Another thing to consider is the type of drone being used and whether it has an “on” and “off” function, or if it records continuously.
It is much better from a data protection compliance point of view that only absolutely necessary footage is recorded, so turning the drone on when it arrives on the roof would limit the footage, for example, and could mean that no personal data is captured at all.
The security of captured data is also a primary consideration. Does the drone connect or interface with other technologies? How is the data secured? Is it on the camera itself or is it transferred to another computer?
The most important thing is to ensure that the data is secure if the drone breaks down and is picked up by an unknown third party.

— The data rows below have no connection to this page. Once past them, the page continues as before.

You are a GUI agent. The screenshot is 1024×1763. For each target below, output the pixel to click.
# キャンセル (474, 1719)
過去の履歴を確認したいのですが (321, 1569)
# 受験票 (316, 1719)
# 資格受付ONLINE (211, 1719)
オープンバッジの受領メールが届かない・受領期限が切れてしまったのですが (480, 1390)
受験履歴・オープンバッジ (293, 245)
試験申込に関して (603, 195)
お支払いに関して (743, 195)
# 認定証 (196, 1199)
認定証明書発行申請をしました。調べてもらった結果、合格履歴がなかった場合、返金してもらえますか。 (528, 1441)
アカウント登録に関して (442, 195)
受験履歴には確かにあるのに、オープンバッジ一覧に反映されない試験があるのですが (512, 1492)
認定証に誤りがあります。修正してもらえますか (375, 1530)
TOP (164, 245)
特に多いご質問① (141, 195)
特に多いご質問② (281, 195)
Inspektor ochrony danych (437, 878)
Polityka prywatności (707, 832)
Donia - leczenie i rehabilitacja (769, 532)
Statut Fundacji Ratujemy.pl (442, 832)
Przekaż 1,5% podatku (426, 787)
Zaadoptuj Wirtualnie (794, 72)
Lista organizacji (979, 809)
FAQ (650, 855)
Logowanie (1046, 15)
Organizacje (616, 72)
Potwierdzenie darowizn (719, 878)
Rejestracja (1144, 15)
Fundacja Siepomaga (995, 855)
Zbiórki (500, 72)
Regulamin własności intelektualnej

Finally, are there protective measures in place in the drone itself, such as a limited field of view or recording only at certain altitudes? These are all things to consider and note in a DPIA.
If a group of residents wanted to stop their owner from using a drone, they could ultimately seek injunctive relief, arguing that their privacy was being violated. However, if the use of the drone is restricted as described above, a legal tender of this nature is unlikely to succeed.
If a social owner were to capture data they weren’t allowed to, it could be reported to the Information Commissioner’s Office and the provider could be fined. However, if all the above procedures are followed, this would also be extremely unlikely.
Drones are definitely here to stay and they can make building surveying much easier, faster and cheaper. However, it is important for the housing sector to follow a few simple steps to avoid any potential fallout from residents.